Sequential activation of protein kinase C (PKC)-alpha and PKC-epsilon contributes to sustained Raf/ERK1/2 activation in endothelial cells under mechanical strain.

Endothelial cells (ECs) are constantly subjected to hemodynamic forces including cyclic pressure-induced strain. The role of protein kinase C (PKC) in cyclic strain-treated ECs was studied. PKC activities were induced as cyclic strain was initiated. Cyclic strain to ECs caused activation of PKC-alpha and -epsilon. The translocation of PKC-alpha and -epsilon but not PKC-beta from the cytosolic to membrane fraction was observed. An early transient activation of PKC-alpha versus a late but sustained activation of PKC-epsilon was shown after the onset of cyclic strain. Consistently, a sequential association of PKC-alpha and -epsilon with the signaling molecule Raf-1 was shown. ECs treated with a PKC inhibitor (calphostin C) abolished the cyclic strain-induced Raf-1 activation. ECs under cyclic strain induced a sustained activation of extracellular signal-regulated protein kinases (ERK1/2), which was inhibited by treating ECs with calphostin C. ECs treated with a specific Ca(2+)-dependent PKC inhibitor (Go 6976) showed an inhibition in the early phase of ERK1/2 activation but not in the late and sustained phase. ECs transfected with the antisense to PKC-alpha, the antisense to PKC-epsilon, or the inhibition peptide to PKC-epsilon reduced strain-induced ERK1/2 phosphorylation in a temporal manner. PKC-alpha mediated mainly the early ERK1/2 activation, whereas PKC-epsilon was involved in the sustained ERK1/2 activation. Strained ECs increased transcriptional activity of Elk1 (an ERK1/2 substrate).
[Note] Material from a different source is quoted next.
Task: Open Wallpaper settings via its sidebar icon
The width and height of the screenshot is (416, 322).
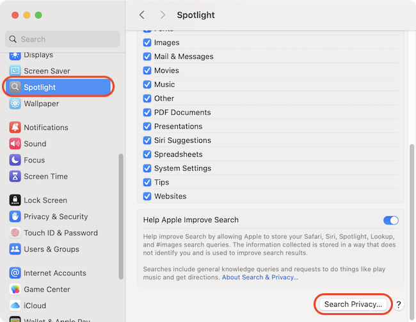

ECs transfected with the antisense to each PKC isoform reduced Elk1 and monocyte chemotactic protein-1 promotor activity. Our findings conclude that a sequential activation of PKC isoform (alpha and epsilon) contribute to Raf/ERK1/2 activation, and PKC-epsilon appears to play a key role in endothelial adaptation to hemodynamic environment.